## OBJECTIVE
Arrange the items from the start through the line containing "Action: [555, 490]" as a JSON list of strings, with one string per line and blank lines omitted. Include nothing past that line.

* Start GIVEN RECORDS *

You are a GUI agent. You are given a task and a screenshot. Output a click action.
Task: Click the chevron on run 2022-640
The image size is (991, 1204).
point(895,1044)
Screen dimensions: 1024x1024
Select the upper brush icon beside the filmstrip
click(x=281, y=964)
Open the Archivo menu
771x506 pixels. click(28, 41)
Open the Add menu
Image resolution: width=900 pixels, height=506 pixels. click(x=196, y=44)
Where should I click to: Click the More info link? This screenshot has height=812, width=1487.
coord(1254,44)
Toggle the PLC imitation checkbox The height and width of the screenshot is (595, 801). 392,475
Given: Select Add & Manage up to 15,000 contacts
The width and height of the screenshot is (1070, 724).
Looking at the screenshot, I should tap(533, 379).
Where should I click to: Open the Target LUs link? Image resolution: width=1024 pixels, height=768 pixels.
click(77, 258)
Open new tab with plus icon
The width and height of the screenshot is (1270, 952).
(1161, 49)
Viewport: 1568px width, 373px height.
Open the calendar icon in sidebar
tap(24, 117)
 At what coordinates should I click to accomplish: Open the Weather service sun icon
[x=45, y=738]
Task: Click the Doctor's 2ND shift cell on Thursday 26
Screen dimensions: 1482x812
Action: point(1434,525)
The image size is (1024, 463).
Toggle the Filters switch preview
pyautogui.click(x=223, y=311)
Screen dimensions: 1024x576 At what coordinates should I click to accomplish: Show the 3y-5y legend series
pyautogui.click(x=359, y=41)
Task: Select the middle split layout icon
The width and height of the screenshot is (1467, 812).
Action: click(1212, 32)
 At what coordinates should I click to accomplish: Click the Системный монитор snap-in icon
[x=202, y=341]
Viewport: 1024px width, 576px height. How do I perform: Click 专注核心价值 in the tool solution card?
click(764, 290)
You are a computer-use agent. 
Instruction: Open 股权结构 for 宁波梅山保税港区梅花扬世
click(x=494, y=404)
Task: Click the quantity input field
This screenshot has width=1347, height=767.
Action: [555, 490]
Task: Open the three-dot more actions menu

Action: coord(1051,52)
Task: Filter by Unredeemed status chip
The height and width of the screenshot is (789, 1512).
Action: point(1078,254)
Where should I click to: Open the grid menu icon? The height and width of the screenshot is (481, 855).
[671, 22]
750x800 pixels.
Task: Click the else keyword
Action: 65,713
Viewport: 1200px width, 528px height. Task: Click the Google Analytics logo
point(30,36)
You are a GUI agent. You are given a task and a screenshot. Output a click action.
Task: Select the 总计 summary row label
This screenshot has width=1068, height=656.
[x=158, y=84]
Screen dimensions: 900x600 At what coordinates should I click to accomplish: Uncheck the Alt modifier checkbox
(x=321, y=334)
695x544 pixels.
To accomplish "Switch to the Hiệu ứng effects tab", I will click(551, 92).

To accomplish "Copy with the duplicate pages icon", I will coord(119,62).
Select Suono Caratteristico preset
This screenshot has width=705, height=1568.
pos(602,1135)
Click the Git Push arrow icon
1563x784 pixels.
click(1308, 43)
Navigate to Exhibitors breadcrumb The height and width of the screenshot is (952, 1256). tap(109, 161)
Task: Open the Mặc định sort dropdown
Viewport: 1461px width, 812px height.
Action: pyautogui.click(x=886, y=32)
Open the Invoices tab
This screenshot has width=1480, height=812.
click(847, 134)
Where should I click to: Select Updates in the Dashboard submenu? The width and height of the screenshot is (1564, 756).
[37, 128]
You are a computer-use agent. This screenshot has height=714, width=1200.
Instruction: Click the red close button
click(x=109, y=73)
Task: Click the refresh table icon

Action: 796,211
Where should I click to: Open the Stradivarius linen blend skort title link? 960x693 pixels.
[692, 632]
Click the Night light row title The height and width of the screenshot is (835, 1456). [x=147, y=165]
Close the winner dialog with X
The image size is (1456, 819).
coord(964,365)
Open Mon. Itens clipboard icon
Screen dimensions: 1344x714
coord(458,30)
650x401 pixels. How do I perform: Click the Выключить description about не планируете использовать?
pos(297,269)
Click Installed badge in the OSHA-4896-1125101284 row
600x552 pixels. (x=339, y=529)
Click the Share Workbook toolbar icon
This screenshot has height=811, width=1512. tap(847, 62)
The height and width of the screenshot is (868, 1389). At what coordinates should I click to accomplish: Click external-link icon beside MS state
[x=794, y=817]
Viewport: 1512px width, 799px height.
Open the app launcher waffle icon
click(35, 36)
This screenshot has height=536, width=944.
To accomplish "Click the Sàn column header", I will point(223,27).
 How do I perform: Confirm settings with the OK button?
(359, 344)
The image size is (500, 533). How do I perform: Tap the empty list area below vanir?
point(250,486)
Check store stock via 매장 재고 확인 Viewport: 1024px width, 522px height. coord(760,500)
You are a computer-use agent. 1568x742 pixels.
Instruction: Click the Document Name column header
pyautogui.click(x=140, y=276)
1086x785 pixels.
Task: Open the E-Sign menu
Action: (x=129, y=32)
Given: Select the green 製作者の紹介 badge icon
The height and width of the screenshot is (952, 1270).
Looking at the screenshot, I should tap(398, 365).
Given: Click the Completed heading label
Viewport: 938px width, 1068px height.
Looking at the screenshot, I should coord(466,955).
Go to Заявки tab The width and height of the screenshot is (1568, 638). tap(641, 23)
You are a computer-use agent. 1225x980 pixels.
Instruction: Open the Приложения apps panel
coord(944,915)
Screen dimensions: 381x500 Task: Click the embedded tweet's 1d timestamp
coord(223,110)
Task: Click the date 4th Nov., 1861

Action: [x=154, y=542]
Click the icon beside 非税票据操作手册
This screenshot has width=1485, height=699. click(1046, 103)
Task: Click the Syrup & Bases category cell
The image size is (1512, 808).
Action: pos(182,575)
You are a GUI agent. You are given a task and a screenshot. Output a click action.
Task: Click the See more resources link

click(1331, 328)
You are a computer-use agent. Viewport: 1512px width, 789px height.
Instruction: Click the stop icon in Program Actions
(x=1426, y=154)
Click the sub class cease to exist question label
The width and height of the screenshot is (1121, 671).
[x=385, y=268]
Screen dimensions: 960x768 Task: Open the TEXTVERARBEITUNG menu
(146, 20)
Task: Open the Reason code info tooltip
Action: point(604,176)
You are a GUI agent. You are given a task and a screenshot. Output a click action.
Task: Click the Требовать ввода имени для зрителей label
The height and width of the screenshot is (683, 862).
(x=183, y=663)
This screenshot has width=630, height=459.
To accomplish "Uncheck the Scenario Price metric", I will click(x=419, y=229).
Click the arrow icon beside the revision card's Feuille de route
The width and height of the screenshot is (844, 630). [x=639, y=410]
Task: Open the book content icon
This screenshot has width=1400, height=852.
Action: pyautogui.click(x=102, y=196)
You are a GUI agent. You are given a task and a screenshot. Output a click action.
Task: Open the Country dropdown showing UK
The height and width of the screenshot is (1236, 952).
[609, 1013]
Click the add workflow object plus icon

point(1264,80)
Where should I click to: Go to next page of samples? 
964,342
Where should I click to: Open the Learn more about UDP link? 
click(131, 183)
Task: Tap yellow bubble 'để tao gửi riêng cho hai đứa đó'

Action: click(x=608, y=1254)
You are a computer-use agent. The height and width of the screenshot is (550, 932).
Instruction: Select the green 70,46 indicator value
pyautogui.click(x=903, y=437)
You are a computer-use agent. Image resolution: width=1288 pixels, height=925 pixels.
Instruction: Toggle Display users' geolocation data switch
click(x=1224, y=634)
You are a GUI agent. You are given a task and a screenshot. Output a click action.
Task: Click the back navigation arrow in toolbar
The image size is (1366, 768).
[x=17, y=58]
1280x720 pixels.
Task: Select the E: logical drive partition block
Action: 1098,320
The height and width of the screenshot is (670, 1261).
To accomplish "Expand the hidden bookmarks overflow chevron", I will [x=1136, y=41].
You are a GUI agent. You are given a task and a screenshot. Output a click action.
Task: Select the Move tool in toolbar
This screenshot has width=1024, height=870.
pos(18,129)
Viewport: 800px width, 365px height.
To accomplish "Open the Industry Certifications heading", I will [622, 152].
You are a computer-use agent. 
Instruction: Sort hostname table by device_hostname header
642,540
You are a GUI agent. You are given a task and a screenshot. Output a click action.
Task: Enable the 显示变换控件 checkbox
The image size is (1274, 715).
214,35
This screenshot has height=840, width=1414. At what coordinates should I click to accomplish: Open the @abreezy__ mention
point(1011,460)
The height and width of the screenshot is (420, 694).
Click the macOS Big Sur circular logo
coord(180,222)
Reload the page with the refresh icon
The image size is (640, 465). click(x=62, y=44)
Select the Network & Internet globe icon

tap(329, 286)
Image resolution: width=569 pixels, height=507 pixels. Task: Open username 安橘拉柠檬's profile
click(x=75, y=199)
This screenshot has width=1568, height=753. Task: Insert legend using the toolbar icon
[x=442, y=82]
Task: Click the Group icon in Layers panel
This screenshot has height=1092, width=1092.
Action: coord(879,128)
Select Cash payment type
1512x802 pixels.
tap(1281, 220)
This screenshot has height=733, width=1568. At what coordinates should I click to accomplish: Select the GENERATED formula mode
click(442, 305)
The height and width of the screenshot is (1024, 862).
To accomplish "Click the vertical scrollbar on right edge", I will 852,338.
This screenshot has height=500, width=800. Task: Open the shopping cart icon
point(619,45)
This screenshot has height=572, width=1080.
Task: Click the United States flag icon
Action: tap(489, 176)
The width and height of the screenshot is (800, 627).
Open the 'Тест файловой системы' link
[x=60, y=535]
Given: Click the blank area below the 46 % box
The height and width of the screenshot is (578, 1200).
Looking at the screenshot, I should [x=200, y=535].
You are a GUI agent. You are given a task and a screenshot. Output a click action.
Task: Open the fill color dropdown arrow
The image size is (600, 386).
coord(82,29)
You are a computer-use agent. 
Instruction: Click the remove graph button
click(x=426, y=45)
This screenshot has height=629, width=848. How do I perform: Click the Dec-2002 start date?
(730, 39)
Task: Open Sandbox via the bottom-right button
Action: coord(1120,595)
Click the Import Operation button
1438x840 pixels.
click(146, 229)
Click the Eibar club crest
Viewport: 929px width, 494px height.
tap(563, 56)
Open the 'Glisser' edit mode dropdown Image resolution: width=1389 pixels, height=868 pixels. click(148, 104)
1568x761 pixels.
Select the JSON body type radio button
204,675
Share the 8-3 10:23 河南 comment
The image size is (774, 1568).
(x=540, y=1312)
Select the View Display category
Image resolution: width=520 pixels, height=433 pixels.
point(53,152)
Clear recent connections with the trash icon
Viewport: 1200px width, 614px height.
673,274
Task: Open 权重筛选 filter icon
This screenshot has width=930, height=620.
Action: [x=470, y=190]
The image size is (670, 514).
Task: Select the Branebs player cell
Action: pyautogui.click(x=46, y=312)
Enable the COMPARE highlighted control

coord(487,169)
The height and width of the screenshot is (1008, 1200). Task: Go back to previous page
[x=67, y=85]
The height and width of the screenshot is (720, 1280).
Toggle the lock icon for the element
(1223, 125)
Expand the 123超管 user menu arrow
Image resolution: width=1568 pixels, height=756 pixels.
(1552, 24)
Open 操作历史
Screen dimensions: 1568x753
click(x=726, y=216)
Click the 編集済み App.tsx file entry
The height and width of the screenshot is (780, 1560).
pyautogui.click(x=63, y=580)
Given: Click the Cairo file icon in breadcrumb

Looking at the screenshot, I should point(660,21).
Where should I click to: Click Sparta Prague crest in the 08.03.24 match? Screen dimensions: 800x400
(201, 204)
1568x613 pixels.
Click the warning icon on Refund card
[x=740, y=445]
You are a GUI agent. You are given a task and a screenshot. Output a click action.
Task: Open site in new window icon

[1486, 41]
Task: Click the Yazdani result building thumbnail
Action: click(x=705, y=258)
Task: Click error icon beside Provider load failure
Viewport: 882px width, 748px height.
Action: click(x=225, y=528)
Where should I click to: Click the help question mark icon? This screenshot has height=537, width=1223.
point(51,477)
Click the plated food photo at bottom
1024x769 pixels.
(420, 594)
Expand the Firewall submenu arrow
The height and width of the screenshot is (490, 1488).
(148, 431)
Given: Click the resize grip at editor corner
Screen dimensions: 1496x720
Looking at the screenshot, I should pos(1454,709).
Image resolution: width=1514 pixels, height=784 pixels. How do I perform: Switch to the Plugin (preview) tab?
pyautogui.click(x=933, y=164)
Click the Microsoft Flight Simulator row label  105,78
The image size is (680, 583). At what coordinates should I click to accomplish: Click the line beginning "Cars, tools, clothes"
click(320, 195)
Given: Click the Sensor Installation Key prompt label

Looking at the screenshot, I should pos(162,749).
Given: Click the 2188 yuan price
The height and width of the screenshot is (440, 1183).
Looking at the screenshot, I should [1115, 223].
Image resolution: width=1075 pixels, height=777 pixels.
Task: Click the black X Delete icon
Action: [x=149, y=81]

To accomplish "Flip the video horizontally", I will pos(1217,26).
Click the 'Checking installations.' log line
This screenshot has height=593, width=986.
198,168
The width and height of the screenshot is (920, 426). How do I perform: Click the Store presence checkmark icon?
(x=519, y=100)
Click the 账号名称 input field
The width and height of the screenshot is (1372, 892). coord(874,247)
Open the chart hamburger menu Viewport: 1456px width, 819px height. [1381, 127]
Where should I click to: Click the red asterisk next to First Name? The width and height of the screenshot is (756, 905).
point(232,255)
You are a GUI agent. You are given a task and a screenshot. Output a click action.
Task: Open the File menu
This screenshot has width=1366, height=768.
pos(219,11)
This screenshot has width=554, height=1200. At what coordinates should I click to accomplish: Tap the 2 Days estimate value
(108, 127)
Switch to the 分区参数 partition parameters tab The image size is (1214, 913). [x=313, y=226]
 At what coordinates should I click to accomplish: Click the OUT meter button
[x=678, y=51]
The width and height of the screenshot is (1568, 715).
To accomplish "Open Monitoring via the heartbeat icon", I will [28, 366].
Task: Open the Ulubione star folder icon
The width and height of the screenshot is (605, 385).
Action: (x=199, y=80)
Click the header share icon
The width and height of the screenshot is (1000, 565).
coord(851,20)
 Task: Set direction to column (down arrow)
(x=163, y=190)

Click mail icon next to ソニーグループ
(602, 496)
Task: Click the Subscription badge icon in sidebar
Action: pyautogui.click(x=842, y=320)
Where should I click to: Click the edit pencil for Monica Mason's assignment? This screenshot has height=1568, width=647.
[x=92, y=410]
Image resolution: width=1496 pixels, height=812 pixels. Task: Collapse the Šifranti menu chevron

* End GIVEN RECORDS *

## WORKED SOLUTION
[
  "You are a GUI agent. You are given a task and a screenshot. Output a click action.",
  "Task: Click the chevron on run 2022-640",
  "The image size is (991, 1204).",
  "point(895,1044)",
  "Screen dimensions: 1024x1024",
  "Select the upper brush icon beside the filmstrip",
  "click(x=281, y=964)",
  "Open the Archivo menu",
  "771x506 pixels. click(28, 41)",
  "Open the Add menu",
  "Image resolution: width=900 pixels, height=506 pixels. click(x=196, y=44)",
  "Where should I click to: Click the More info link? This screenshot has height=812, width=1487.",
  "coord(1254,44)",
  "Toggle the PLC imitation checkbox The height and width of the screenshot is (595, 801). 392,475",
  "Given: Select Add & Manage up to 15,000 contacts",
  "The width and height of the screenshot is (1070, 724).",
  "Looking at the screenshot, I should tap(533, 379).",
  "Where should I click to: Open the Target LUs link? Image resolution: width=1024 pixels, height=768 pixels.",
  "click(77, 258)",
  "Open new tab with plus icon",
  "The width and height of the screenshot is (1270, 952).",
  "(1161, 49)",
  "Viewport: 1568px width, 373px height.",
  "Open the calendar icon in sidebar",
  "tap(24, 117)",
  " At what coordinates should I click to accomplish: Open the Weather service sun icon",
  "[x=45, y=738]",
  "Task: Click the Doctor's 2ND shift cell on Thursday 26",
  "Screen dimensions: 1482x812",
  "Action: point(1434,525)",
  "The image size is (1024, 463).",
  "Toggle the Filters switch preview",
  "pyautogui.click(x=223, y=311)",
  "Screen dimensions: 1024x576 At what coordinates should I click to accomplish: Show the 3y-5y legend series",
  "pyautogui.click(x=359, y=41)",
  "Task: Select the middle split layout icon",
  "The width and height of the screenshot is (1467, 812).",
  "Action: click(1212, 32)",
  " At what coordinates should I click to accomplish: Click the Системный монитор snap-in icon",
  "[x=202, y=341]",
  "Viewport: 1024px width, 576px height. How do I perform: Click 专注核心价值 in the tool solution card?",
  "click(764, 290)",
  "You are a computer-use agent. ",
  "Instruction: Open 股权结构 for 宁波梅山保税港区梅花扬世",
  "click(x=494, y=404)",
  "Task: Click the quantity input field",
  "This screenshot has width=1347, height=767.",
  "Action: [555, 490]"
]